In short, if the subclass of an object matters, you should use type(of) in order to have access to that subclass's metatype. Otherwise, you can simply access the static metatype directly through (name of the desired type).self.

An interesting property of metatypes is that they are recursive, which means you can have meta-metatypes like SwiftRocks.Type.Type, but thankfully for our sanity, you can't do much with these as it's currently impossible to write extensions for metatypes.

Protocol Metatypes

Although everything said before applies to protocols, they have an important difference. The following code will not compile:

protocol MyProtocol {}
let metatype: MyProtocol.Type = MyProtocol.self // Cannot convert value of...

The reason for that is that in the context of protocols, MyProtocol.Type doesn't refer to the protocol's own metatype, but the metatype of whatever type is inheriting that protocol. Apple calls this an existential metatype.

protocol MyProtocol {}
struct MyType: MyProtocol {}
let metatype: MyProtocol.Type = MyType.self // Now works!

In this case, metatype only has access to MyProtocol class properties and methods, but MyType's implementations will be called. To get the concrete metatype of the protocol type itself, you can use the .Protocol suffix. That's basically the same as using .Type on other types.

let protMetatype: MyProtocol.Protocol = MyProtocol.self

Because we're referring to the uninherited protocol itself, there's nothing you can really do with protMetatype besides simple equality checks like protMetatype is MyProtocol.Protocol. If I had to make a guess, I would say that a protocol's concrete metatype's purpose is more about making protocols work in the compiler side of things, which is likely why we never see it in iOS projects.

Conclusion: More uses for Metatypes

Representing a type through a metatype can help you build very intelligent and type-safe generic systems.
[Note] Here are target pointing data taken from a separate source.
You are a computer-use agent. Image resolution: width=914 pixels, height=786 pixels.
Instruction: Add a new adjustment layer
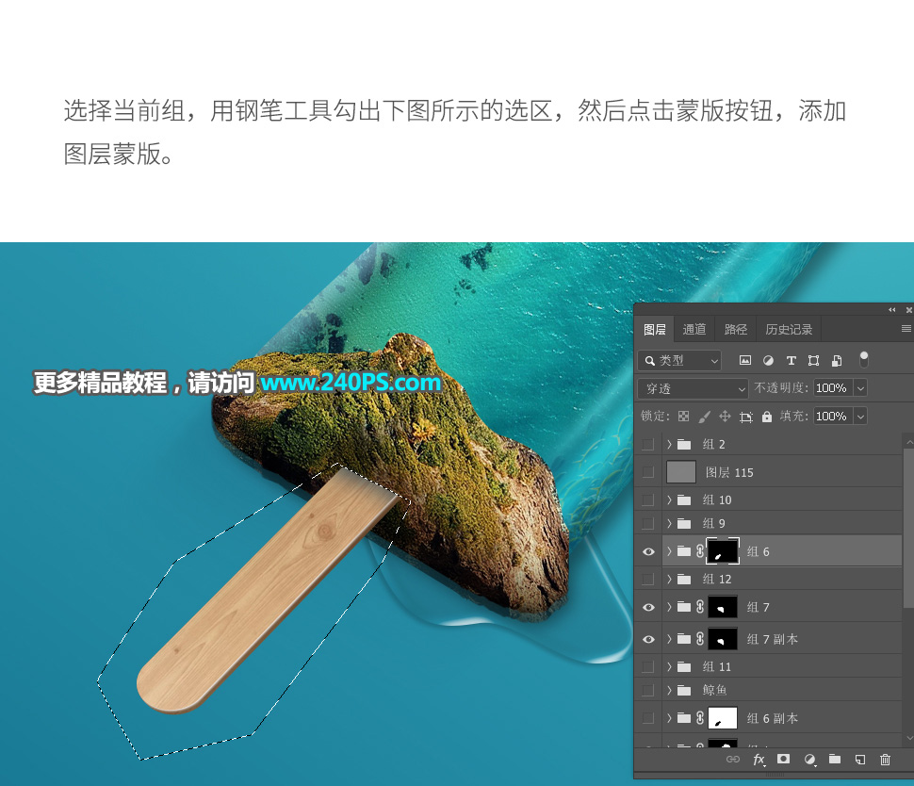click(808, 760)
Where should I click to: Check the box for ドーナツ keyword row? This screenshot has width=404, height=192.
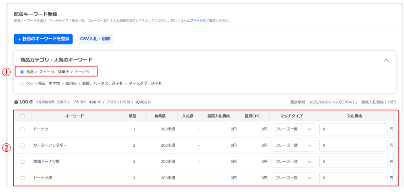tap(22, 129)
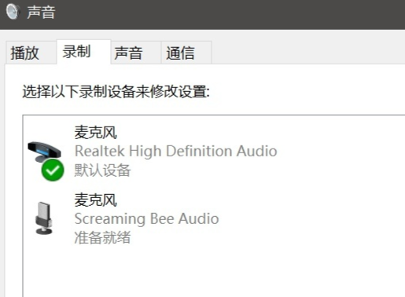The image size is (405, 297).
Task: Click the speaker icon in the title bar
Action: point(13,12)
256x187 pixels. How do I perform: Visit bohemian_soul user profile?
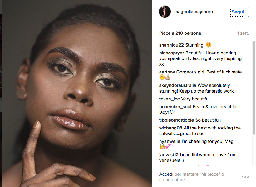point(175,107)
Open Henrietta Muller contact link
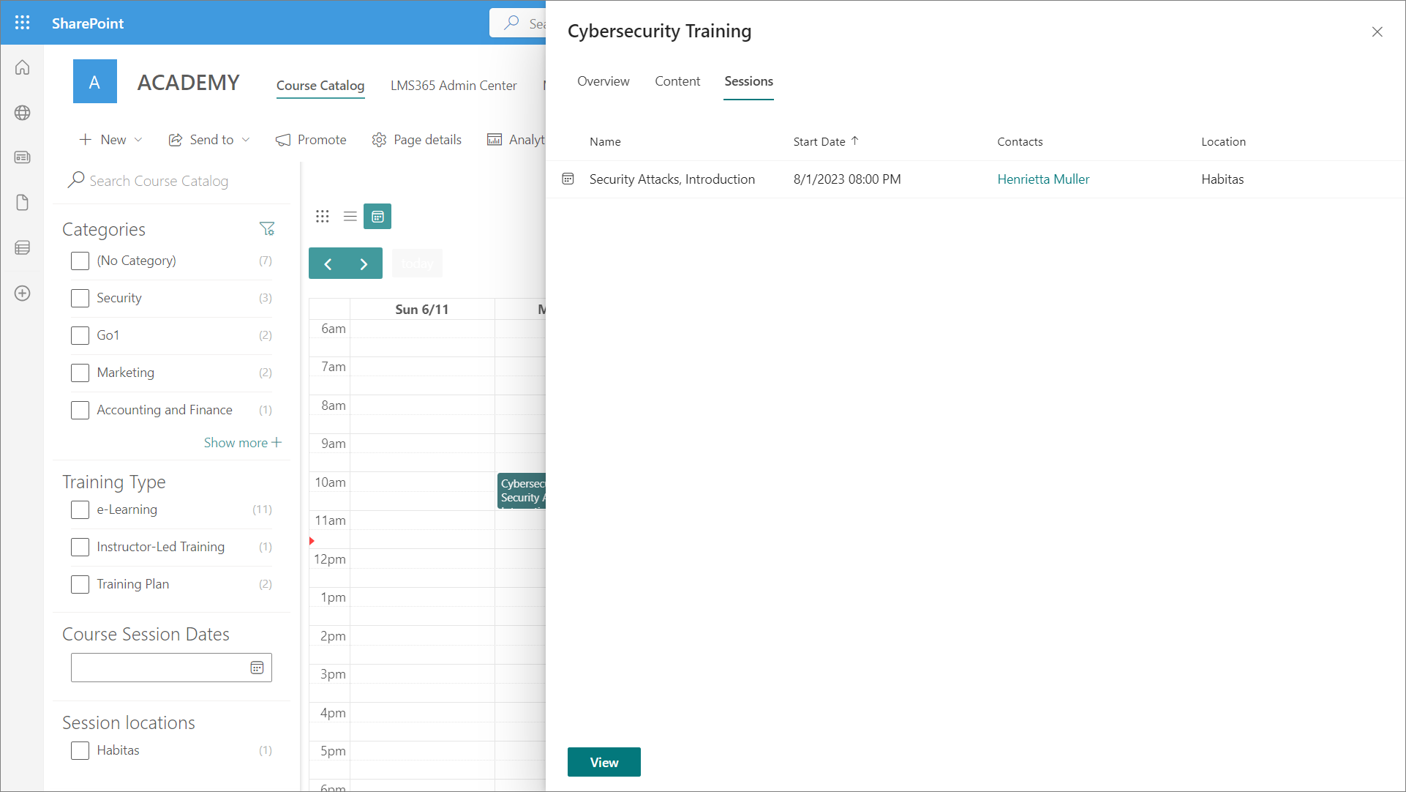 1043,179
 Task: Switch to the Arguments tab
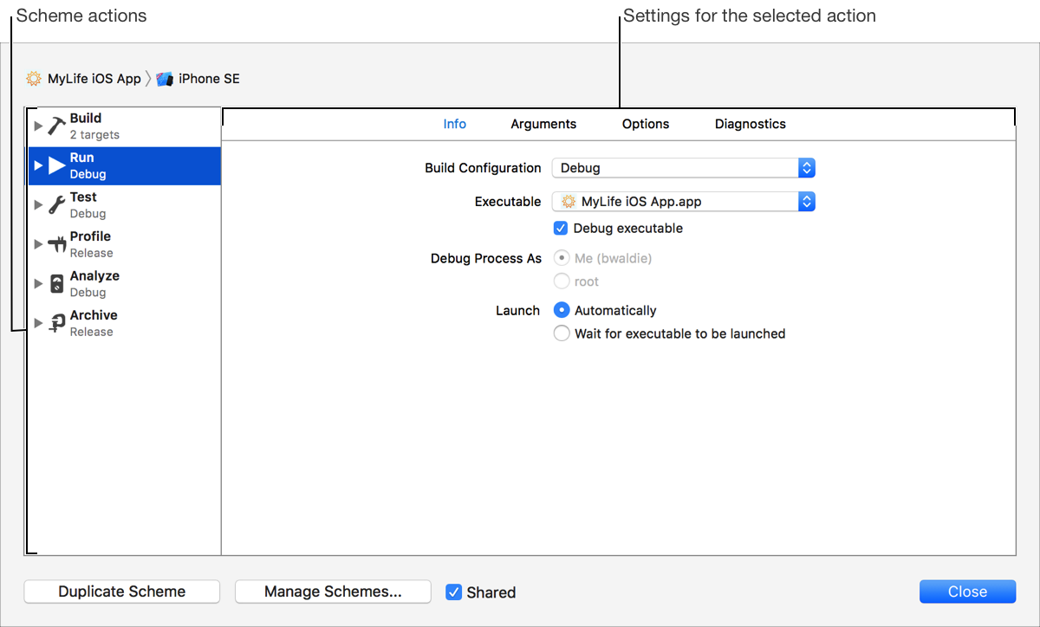[543, 124]
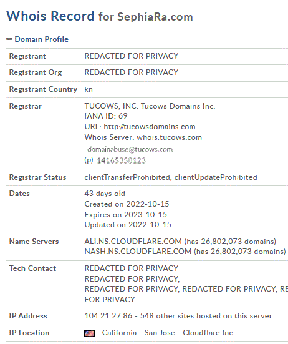Click the Created on 2022-10-15 date
The width and height of the screenshot is (288, 344).
point(127,204)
Here's an example of how we use them in deep link handlers to prevent having to deal with strings directly:

public protocol DeepLinkHandler: class {
    var handledDeepLinks: [DeepLink.Type] { get }
    func canHandle(deepLink: DeepLink) -> Bool
    func handle(deepLink: DeepLink)

public extension DeepLinkHandler {
    func canHandle(deepLink: DeepLink) -> Bool {
        let deepLinkType = type(of: deepLink)
        //Unfortunately, metatypes can't be added to Sets as they don't conform to Hashable!
        return handledDeepLinks.contains { $0.identifier == deepLinkType.identifier }


class MyClass: DeepLinkHandler {
    var handledDeepLinks: [DeepLinks.Type] {
        return [HomeDeepLink.self, PurchaseDeepLink.self]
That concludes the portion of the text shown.